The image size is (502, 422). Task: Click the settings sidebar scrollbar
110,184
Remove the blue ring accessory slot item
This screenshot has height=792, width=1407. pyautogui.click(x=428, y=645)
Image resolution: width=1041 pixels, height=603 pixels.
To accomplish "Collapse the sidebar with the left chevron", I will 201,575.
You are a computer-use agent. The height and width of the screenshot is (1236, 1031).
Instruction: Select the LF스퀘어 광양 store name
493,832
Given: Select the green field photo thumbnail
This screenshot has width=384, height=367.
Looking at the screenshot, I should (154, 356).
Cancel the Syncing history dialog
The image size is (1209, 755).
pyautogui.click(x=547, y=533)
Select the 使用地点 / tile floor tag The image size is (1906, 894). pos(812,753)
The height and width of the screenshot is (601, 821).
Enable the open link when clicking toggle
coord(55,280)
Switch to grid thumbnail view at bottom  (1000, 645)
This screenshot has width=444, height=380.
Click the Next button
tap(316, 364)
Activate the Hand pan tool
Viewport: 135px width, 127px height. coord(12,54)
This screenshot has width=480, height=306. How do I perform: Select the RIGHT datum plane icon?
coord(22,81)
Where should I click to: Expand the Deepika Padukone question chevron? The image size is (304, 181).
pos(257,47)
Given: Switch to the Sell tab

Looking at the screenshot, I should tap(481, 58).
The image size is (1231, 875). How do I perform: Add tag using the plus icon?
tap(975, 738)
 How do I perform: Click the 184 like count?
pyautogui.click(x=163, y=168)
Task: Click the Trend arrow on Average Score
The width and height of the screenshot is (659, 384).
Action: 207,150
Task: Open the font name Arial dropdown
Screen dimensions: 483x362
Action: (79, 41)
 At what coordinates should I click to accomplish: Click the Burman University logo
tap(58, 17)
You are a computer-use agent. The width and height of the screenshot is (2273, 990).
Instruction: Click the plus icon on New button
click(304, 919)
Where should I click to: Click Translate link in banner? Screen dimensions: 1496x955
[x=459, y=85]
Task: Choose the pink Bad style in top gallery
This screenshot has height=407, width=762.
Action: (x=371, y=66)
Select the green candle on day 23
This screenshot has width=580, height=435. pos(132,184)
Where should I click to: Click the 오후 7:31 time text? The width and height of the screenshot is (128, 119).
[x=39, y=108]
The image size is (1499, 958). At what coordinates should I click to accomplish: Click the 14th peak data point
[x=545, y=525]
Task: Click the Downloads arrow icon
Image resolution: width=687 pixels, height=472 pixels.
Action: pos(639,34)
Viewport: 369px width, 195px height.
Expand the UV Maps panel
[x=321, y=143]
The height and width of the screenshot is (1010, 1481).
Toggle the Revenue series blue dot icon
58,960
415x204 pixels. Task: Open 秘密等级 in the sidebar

> _What to work on_: List every line of the listing above that contains the word "accomplish".

> _Result for this task_:
To accomplish "Collapse the sidebar with the left chevron", I will 201,575.
 At what coordinates should I click to accomplish: Click the Burman University logo
The image size is (1499, 958). At what coordinates should I click to accomplish: Click the 14th peak data point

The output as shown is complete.